Available data
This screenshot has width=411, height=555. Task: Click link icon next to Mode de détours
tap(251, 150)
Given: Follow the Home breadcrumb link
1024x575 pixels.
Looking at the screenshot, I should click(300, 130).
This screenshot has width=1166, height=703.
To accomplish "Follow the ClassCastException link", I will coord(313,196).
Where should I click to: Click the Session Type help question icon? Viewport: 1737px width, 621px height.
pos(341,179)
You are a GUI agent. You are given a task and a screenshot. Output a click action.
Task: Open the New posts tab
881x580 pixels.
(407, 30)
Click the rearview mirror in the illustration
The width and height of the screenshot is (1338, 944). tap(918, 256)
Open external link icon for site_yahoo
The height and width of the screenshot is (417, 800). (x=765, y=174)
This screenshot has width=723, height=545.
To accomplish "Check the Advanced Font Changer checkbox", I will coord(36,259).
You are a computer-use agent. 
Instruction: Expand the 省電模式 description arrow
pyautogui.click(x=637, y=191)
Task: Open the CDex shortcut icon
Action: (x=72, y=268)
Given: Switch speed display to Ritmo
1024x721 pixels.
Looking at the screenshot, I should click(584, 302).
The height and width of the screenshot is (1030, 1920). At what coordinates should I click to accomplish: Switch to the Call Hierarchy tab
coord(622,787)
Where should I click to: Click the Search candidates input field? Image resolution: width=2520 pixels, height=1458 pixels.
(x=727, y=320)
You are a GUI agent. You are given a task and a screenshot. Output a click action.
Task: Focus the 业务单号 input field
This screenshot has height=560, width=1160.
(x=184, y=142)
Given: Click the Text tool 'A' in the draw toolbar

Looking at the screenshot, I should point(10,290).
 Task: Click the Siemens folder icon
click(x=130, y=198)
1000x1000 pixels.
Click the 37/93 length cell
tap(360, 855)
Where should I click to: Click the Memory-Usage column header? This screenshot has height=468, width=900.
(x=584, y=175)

Your goal
Convert all of the entries above into a JSON list of strings, one string per line, leaving out blank lines.

Correct response
[
  "This screenshot has width=411, height=555. Task: Click link icon next to Mode de détours",
  "tap(251, 150)",
  "Given: Follow the Home breadcrumb link",
  "1024x575 pixels.",
  "Looking at the screenshot, I should click(300, 130).",
  "This screenshot has width=1166, height=703.",
  "To accomplish \"Follow the ClassCastException link\", I will coord(313,196).",
  "Where should I click to: Click the Session Type help question icon? Viewport: 1737px width, 621px height.",
  "pos(341,179)",
  "You are a GUI agent. You are given a task and a screenshot. Output a click action.",
  "Task: Open the New posts tab",
  "881x580 pixels.",
  "(407, 30)",
  "Click the rearview mirror in the illustration",
  "The width and height of the screenshot is (1338, 944). tap(918, 256)",
  "Open external link icon for site_yahoo",
  "The height and width of the screenshot is (417, 800). (x=765, y=174)",
  "This screenshot has width=723, height=545.",
  "To accomplish \"Check the Advanced Font Changer checkbox\", I will coord(36,259).",
  "You are a computer-use agent. ",
  "Instruction: Expand the 省電模式 description arrow",
  "pyautogui.click(x=637, y=191)",
  "Task: Open the CDex shortcut icon",
  "Action: (x=72, y=268)",
  "Given: Switch speed display to Ritmo",
  "1024x721 pixels.",
  "Looking at the screenshot, I should click(584, 302).",
  "The height and width of the screenshot is (1030, 1920). At what coordinates should I click to accomplish: Switch to the Call Hierarchy tab",
  "coord(622,787)",
  "Where should I click to: Click the Search candidates input field? Image resolution: width=2520 pixels, height=1458 pixels.",
  "(x=727, y=320)",
  "You are a GUI agent. You are given a task and a screenshot. Output a click action.",
  "Task: Focus the 业务单号 input field",
  "This screenshot has height=560, width=1160.",
  "(x=184, y=142)",
  "Given: Click the Text tool 'A' in the draw toolbar",
  "Looking at the screenshot, I should point(10,290).",
  " Task: Click the Siemens folder icon",
  "click(x=130, y=198)",
  "1000x1000 pixels.",
  "Click the 37/93 length cell",
  "tap(360, 855)",
  "Where should I click to: Click the Memory-Usage column header? This screenshot has height=468, width=900.",
  "(x=584, y=175)"
]